** Start Article **

From Kate Bush to Glass Animals, how TikTok and TV help give music a new life

Glass Animals band members playing various instruments on stage.
Joe Seaward, Dave Bayley and Ed Irwin-Singer of Glass Animals perform live for SiriusXM and Pandora’s Small Stage Series in Chicago, Illinois. Photo by Daniel Boczarski/Getty Images for SiriusXM

“Rockin’ Around the Christmas Tree” was released in 1958. It wasn’t until 2023 that the song hit the Billboard Top 100. Why? The New York Times said it’s thanks in part to singer Brenda Lee getting on TikTok.

Whether it be reviving a decades-old holiday classic or breathing new life into an older release, TikTok, television and movies hold great sway. Where DJs and dance clubs once influenced people’s musical tastes, social media and entertainment are the new tastemakers as they introduce or resurrect music. This leads to songs released years ago hitting charts in a way they didn’t upon release.

Headshot of Andrew Mall.

** End Article **
** Start Data **

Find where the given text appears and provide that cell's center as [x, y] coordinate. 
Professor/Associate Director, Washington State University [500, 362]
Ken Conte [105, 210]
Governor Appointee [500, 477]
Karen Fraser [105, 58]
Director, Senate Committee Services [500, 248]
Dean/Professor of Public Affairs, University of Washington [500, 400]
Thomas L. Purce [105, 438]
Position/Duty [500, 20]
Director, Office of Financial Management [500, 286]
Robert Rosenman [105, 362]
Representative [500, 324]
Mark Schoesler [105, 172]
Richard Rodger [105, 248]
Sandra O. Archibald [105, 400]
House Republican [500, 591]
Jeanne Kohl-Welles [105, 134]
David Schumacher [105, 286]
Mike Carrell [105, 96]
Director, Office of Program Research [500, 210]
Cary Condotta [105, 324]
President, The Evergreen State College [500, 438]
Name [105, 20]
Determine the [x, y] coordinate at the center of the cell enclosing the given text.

** End Data **
** Start Data **

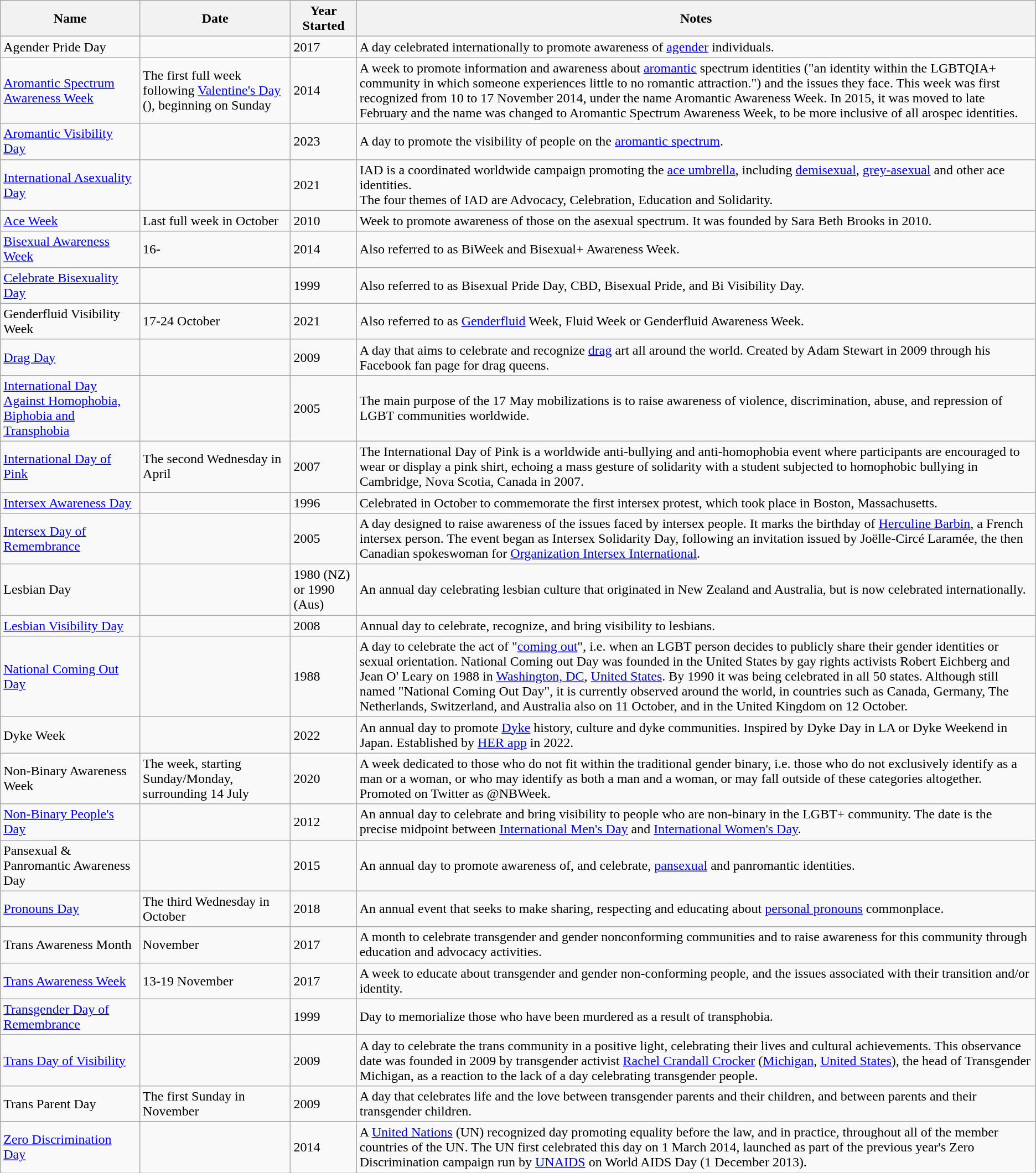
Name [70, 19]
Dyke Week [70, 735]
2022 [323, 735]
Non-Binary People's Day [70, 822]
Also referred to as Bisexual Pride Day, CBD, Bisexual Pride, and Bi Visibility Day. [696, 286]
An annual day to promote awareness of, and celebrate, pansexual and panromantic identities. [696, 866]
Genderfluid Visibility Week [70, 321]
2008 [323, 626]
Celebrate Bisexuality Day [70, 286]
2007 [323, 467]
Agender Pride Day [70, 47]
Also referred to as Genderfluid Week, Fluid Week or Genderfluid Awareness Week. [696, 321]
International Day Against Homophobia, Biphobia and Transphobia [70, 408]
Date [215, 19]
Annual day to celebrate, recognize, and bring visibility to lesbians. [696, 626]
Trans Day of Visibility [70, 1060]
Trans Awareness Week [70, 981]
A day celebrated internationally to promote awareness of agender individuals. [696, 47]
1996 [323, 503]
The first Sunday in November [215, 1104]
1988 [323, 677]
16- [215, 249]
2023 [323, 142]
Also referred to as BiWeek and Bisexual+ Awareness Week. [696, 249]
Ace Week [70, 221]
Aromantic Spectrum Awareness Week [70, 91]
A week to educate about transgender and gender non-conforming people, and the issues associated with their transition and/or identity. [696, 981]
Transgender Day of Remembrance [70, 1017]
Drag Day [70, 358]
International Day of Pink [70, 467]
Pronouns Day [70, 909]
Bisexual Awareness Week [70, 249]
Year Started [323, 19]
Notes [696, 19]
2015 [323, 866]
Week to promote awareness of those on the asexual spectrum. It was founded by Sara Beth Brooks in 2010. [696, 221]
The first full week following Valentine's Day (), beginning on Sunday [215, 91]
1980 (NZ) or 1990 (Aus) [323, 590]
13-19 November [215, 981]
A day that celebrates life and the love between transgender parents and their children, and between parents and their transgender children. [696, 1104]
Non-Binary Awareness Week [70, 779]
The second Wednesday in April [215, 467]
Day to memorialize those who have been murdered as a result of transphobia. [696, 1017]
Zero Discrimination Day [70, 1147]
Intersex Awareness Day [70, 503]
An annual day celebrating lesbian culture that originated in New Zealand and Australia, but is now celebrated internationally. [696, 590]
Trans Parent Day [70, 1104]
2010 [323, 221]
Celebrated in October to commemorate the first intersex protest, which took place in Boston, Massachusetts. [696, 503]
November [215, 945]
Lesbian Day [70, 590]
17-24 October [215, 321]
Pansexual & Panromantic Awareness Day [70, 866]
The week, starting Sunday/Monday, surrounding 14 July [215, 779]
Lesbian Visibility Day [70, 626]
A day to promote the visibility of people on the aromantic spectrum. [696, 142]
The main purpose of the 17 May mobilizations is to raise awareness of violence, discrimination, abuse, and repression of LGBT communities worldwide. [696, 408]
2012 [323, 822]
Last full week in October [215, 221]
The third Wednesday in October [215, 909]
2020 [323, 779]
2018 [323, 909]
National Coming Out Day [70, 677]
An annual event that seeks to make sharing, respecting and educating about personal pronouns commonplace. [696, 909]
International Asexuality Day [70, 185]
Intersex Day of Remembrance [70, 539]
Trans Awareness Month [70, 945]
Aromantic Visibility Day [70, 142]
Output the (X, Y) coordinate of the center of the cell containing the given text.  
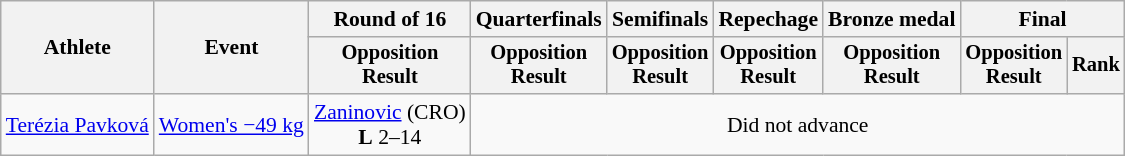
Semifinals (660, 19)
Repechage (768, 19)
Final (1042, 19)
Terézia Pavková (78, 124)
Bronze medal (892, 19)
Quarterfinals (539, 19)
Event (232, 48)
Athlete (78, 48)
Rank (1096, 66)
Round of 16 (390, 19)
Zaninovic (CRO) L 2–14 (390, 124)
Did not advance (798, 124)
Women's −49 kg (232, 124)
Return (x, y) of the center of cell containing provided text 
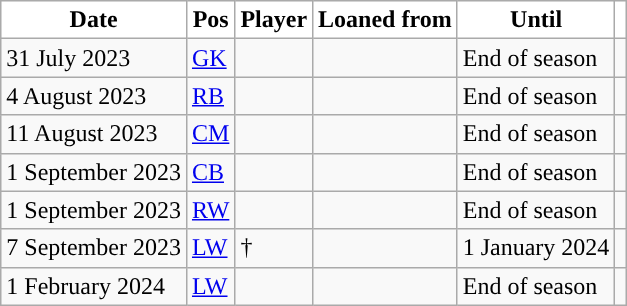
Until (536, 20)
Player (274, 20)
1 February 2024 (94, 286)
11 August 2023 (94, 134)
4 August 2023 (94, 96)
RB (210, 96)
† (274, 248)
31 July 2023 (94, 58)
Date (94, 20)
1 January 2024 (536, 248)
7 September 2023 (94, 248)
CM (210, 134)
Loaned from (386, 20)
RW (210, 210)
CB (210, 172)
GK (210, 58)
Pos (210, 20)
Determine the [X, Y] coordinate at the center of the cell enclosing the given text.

** End Data **

→ **Goals**
1. Output the passage of the article on TikTok reviving older songs, starting at "Joe Seaward, Dave" and ending at "getting on TikTok.".
2. Write the next part of the article on TikTok reviving older songs, continuing from where it stops.

→ **Expected outputs**
1.
Joe Seaward, Dave Bayley and Ed Irwin-Singer of Glass Animals perform live for SiriusXM and Pandora’s Small Stage Series in Chicago, Illinois. Photo by Daniel Boczarski/Getty Images for SiriusXM

“Rockin’ Around the Christmas Tree” was released in 1958. It wasn’t until 2023 that the song hit the Billboard Top 100. Why? The New York Times said it’s thanks in part to singer Brenda Lee getting on TikTok.

2.
Associate professor of music Andrew Mall says social media and television fill the role DJs and dance clubs once played in helping people discover music. Photo by Alyssa Stone/Northeastern University

This type of rediscovery of old music has long been a staple of the music industry dating to the 1950s when the emergence of the long-playing record allowed labels to print and profit off older properties, said Andrew Mall, an associate professor of music at Northeastern University. But the shifting nature of the industry and social media means listeners are rediscovering dated music in new ways like TikTok.

“What social media has done is redistributed how music discovery works,” Mall said. “It’s no longer ‘Oh I’m going to pay attention to this music to this music critic or this DJ.’ It’s now ‘I’m also paying attention to these playlists — many of which are algorithmically generated — and I’m also paying attention to my friends and I have a really easy way of discovering what people I’m in touch with through social media and through apps.’”

Before social media and streaming, people discovered older music through the radio and DJs. While record labels started pushing older properties in the 1950s, the ’70s was a huge turning point when the rise of the dance club and the subdividing of the radio market into different stations for different genres allowed people new avenues to discover new (and old) music, Mall said.

In the 2000s, movies, television shows and other media began playing more of a role in music discovery as productions started putting more focus on their soundtracks, Mall said.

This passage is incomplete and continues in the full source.